When Chavez announced his latest measures, the Matesi workers had already been in struggle for 6 months, and during all that time they weren’t paid because the Techint group had decided to take a hard line. Techint had also decided to eliminate two of the three shifts, with the intentions of letting go of a large number of workers. The workers decided to resist and go on strike. The company justified the situation by blaming the world crisis, but the workers knew that they had other interests and they were right: Techint taking advantage of the situation forced State intervention and made the “nationalization” feasible, considering the Sidor negotiation a good deal. The workers were already demanding that the government study the expropriation of the transnational company that was attacking their rights. “We can’t be the ones who are sacrificed for the capitalist failure; in any case they should reduce the managers’ wages,” declared the workers. The situation in Tavsa wasn’t any different, although the company hasn’t been producing for the last three months, in a kind of lock-out, with the excuse that because of the 50 billion dollar state debt the company could no longer operate. They have completely abandoned the workers, who suffered layoffs (like the 120 contracted workers laid-off on May 1st!!) However, the workers continue to struggle and demand that they nationalize the factory, like Sidor.

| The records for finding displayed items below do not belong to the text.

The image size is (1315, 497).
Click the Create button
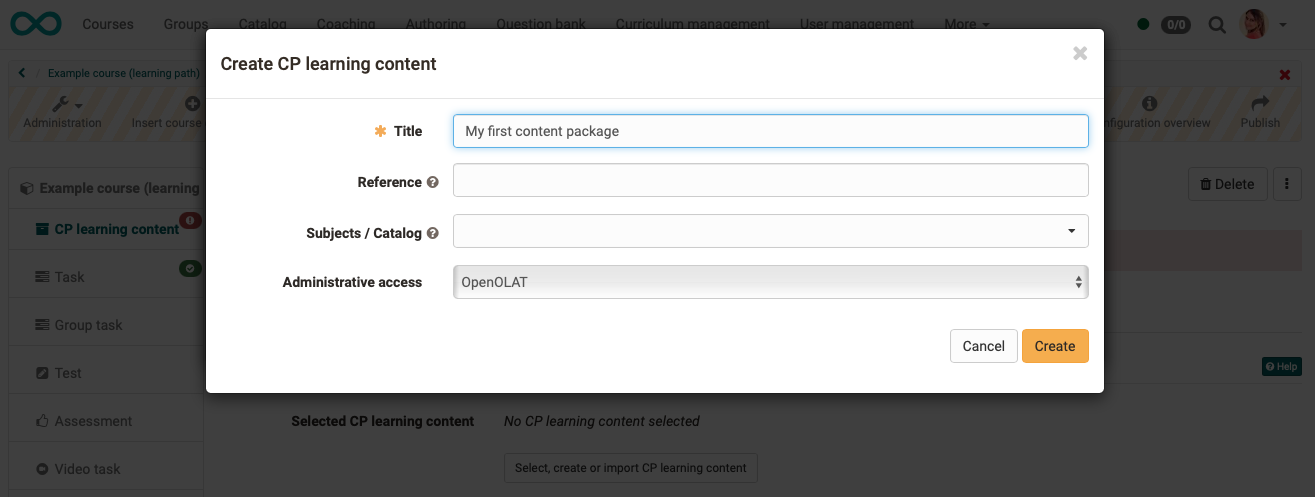pyautogui.click(x=1055, y=346)
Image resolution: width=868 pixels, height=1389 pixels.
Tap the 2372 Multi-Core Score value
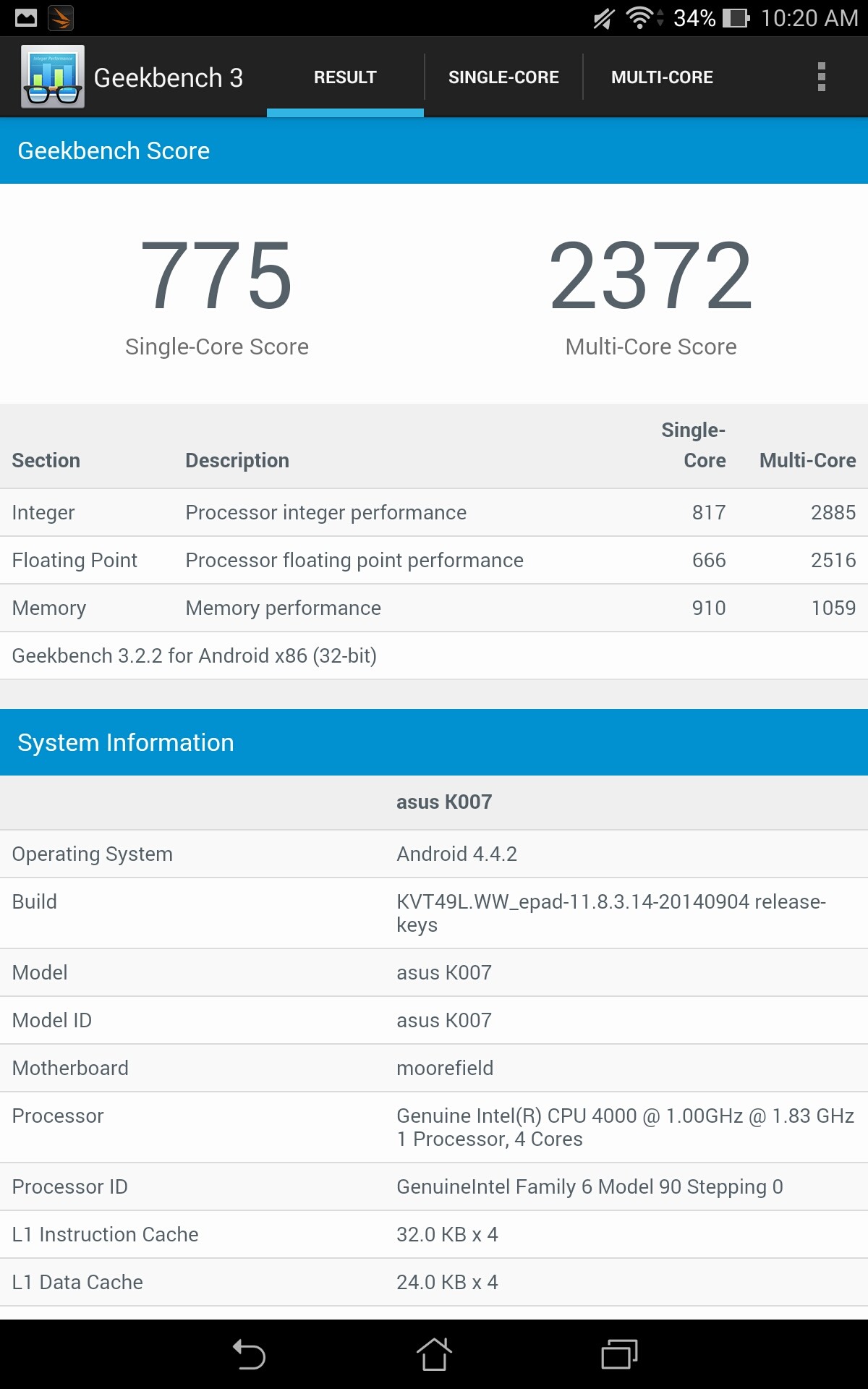coord(651,276)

Carabobo Ceramics has been worker occupied for the past six months. In October 2008 the company owners ordered the workers to turn off the ovens that are used to make refractory brick and they informed the workers that the factory would be closed, claiming that it was due to financial reasons. The workers refused to shut down the factory and they left the machines running on low, declaring the beginning of the conflict. The bosses looked to reopen the factory with a different name, so that they could get out of their obligations to the workers as well as reduce the work force. The workers realized what was happening and immediately took over the factory, demanding the nationalization of the plant. Just before Chavez took action, together the workers in Orinoco Irons and Venprecar announced their plan of struggle demanding economic, social and labor rights from both companies; the workers threatened to go on strike if there demands were not met.

The government, in hopes of breaking up the workers struggle already in course, paid substantial compensations to the big national and foreign companies; but when these companies changed over into the Government’s hands, the problems continued with precarious work as well as outsourcing; this is the current situation in Sidor and the petroleum companies. Meanwhile pressing problems remain unsolved, like housing, increase in the price of living and decrease in the salary value due to inflation. Chavez compensates the big transnational companies through his boastful politics of “national sovereignty.” This is why in facing this situation, it’s necessary to take up the flag of struggle:

Not one more cent for the transnational or local economic leaches!

No compensations for the nationalized companies!

Expropriations without compensation for all of the companies that layoff workers or threaten to shut down and that those companies be controlled directly by the workers!

How much does Chavez’s “national sovereignty” cost?

4,143 million dollars for the “nationalizations” of Sidor, Holcim and Lafarge and the Bank of Venezuela (whose owners also are leaving with 304 million in past earnings.) This sum is equivalent to 42% of the country’s export income in the first trimester of 2009.

We must also note the short term payment due for the purchase of Carabobo Ceramics, the 76 petroleum service companies, the Cargill plant and the 6 companies in Guayana.

Furthermore they already paid 1,300 million dollars for 86% of the shares in CANTV (the biggest telecommunications company) and 740 million dollars for 82% of the shares in Caracas Electricity.